# [WORK ITEM]
Return the run of lines below that opens with the line containing "Spain (344, 2112)" and closes with the line containing "[You have no", keeping each one exact.

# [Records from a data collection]
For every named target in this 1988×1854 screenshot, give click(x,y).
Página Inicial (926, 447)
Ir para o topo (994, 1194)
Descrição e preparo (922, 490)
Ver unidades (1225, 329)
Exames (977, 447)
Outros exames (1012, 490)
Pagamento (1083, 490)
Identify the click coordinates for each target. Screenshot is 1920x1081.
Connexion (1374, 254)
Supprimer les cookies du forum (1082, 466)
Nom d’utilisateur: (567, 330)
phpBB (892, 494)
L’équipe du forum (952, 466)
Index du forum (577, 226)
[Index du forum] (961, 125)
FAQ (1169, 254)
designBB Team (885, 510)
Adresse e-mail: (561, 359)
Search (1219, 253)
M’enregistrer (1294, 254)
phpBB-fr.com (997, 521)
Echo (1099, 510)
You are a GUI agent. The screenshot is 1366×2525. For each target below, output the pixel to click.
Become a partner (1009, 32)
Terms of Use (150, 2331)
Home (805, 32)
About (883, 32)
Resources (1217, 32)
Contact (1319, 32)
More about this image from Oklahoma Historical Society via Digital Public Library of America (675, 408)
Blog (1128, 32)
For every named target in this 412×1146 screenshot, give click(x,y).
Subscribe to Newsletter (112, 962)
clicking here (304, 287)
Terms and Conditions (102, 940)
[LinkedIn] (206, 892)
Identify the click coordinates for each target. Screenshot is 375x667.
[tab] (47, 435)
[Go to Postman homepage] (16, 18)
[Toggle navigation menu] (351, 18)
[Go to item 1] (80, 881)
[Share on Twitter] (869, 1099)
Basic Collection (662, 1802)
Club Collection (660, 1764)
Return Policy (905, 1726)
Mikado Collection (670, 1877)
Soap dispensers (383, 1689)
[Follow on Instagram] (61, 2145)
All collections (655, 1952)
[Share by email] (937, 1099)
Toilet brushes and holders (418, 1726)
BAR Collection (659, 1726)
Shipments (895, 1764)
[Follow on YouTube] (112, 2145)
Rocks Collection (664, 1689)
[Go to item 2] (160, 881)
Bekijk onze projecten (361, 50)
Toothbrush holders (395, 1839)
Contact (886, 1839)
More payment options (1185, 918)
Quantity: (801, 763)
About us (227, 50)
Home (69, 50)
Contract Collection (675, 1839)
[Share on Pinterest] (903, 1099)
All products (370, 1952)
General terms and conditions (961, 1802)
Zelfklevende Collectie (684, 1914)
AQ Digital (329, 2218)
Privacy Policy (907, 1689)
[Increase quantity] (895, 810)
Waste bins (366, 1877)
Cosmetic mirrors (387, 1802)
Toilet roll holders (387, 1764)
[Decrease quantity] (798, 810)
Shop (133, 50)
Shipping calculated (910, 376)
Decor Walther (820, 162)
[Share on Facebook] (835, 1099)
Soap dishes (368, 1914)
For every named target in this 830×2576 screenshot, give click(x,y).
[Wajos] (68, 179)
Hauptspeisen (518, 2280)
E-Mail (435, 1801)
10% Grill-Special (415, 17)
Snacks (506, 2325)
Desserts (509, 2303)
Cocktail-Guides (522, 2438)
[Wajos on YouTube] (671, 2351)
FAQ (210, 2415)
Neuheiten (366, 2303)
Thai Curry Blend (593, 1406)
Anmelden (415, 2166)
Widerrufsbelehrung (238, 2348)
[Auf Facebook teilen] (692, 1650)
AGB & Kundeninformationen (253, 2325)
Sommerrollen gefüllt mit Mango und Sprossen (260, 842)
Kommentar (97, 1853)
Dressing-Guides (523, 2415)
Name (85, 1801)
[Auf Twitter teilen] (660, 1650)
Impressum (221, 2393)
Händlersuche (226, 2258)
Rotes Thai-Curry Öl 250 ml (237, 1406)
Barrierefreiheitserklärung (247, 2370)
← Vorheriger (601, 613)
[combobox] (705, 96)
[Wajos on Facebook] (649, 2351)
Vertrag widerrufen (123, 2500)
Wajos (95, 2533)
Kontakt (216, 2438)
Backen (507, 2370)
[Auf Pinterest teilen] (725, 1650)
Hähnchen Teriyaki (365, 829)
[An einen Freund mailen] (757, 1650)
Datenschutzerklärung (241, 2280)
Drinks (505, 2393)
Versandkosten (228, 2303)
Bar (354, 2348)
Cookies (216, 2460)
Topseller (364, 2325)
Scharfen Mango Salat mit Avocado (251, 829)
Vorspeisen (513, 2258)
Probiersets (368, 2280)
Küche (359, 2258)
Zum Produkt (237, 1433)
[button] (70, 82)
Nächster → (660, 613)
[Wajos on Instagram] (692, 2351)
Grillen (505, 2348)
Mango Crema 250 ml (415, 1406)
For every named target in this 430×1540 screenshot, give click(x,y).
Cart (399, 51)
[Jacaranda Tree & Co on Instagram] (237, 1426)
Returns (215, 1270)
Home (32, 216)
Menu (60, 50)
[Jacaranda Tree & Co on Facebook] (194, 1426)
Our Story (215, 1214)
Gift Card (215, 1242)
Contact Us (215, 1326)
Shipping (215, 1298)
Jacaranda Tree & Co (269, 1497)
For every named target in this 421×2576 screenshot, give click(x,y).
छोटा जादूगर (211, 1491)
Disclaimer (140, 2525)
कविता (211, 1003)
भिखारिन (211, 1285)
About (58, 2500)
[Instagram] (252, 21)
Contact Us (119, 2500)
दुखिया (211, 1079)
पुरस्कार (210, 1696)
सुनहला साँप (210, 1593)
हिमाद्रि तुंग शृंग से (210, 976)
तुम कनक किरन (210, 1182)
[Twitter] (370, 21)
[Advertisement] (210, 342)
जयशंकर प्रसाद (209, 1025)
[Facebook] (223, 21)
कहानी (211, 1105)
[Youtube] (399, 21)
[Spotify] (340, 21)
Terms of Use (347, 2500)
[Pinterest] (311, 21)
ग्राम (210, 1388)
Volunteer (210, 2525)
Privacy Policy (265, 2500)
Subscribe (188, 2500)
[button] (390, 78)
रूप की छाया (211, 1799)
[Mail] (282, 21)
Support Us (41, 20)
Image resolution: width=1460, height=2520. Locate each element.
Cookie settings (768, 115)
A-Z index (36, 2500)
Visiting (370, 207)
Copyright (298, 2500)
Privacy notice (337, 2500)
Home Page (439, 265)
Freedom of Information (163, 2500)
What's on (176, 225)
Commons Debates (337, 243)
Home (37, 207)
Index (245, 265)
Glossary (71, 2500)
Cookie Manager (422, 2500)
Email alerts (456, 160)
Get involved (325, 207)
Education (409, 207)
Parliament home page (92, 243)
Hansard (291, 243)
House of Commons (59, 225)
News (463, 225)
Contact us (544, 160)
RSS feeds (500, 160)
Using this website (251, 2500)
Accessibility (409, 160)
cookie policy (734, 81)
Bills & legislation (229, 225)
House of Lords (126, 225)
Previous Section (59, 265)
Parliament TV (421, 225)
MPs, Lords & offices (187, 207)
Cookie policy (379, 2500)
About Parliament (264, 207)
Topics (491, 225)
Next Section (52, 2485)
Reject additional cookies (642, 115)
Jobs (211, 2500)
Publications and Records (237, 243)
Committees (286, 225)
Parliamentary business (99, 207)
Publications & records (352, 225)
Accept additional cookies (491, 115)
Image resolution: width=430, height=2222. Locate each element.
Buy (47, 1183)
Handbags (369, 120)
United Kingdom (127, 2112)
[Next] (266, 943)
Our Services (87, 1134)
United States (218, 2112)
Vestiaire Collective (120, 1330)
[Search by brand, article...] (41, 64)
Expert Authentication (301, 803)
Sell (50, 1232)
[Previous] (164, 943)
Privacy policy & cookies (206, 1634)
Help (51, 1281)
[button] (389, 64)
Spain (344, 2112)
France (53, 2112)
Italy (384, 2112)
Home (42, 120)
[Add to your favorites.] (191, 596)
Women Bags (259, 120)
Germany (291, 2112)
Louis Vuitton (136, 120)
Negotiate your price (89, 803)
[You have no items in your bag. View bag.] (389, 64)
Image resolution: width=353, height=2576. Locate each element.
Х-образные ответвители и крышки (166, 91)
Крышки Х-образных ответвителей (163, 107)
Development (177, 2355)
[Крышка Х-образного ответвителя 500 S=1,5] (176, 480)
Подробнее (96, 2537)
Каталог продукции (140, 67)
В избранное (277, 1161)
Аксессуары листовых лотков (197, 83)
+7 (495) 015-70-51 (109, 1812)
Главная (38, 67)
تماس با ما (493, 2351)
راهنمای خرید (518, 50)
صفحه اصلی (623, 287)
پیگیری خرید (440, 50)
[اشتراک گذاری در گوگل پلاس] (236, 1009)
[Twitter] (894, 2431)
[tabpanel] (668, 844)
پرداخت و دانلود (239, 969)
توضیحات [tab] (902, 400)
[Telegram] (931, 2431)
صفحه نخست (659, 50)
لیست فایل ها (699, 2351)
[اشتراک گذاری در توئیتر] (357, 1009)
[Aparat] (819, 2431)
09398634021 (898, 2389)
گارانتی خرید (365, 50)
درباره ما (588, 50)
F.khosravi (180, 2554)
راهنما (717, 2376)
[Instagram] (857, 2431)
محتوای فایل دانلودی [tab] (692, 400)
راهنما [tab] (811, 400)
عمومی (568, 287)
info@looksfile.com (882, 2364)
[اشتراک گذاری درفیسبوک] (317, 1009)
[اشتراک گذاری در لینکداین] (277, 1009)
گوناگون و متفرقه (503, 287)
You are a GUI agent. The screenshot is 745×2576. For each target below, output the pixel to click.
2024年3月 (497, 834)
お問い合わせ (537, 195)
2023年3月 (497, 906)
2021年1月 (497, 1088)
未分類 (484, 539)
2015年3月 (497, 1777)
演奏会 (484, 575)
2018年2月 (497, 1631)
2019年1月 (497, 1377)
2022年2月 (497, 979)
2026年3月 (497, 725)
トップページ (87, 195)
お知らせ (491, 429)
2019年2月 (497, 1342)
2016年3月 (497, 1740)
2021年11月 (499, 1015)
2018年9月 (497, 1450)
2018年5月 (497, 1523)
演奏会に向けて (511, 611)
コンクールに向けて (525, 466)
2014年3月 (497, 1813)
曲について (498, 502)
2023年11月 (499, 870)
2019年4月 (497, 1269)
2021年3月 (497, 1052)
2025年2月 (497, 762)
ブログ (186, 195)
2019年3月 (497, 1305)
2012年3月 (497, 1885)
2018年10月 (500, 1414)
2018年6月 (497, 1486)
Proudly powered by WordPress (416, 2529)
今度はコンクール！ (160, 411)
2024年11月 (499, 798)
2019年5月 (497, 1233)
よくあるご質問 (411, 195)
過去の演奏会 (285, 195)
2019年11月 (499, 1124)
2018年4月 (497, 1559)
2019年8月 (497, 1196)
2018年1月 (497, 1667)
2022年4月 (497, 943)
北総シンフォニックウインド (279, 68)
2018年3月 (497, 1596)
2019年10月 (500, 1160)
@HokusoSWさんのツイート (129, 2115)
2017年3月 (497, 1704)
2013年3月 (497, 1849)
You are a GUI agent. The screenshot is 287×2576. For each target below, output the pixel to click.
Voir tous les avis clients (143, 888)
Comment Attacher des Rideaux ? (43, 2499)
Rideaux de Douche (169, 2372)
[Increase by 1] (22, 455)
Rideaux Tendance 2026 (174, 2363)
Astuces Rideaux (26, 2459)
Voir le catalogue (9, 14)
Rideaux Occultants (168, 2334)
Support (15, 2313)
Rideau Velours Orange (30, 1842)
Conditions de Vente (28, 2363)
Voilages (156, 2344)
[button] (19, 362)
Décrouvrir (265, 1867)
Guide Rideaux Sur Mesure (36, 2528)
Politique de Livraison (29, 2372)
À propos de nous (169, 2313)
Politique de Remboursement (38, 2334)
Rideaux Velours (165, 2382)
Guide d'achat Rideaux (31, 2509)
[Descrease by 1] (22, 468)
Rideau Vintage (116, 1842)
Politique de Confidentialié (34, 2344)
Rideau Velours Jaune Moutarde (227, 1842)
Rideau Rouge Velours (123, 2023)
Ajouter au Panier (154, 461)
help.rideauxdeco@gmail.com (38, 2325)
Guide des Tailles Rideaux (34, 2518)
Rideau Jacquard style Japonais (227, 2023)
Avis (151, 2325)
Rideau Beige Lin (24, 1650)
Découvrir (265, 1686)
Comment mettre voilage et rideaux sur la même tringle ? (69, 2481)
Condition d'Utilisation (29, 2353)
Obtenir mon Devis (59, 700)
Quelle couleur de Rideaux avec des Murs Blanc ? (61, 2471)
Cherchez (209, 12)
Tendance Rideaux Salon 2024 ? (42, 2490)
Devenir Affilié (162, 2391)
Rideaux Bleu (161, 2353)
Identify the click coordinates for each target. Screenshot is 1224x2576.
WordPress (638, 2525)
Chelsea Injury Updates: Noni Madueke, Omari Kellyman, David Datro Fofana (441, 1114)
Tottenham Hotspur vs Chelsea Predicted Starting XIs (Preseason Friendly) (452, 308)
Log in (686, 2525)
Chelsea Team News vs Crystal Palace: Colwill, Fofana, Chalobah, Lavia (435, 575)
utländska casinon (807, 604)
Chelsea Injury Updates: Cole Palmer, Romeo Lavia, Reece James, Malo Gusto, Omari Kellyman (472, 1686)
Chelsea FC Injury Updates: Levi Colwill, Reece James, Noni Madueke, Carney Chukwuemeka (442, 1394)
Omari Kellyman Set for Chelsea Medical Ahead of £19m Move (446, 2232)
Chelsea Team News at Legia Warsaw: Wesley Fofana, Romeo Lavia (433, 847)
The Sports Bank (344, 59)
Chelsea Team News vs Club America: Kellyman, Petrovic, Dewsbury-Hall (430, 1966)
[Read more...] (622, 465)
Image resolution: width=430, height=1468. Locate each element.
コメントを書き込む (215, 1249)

# [ANSWER]
Spain (344, 2112)
France (53, 2112)
Italy (384, 2112)
Home (42, 120)
[Add to your favorites.] (191, 596)
Women Bags (259, 120)
Germany (291, 2112)
Louis Vuitton (136, 120)
Negotiate your price (89, 803)
[You have no items in your bag. View bag.] (389, 64)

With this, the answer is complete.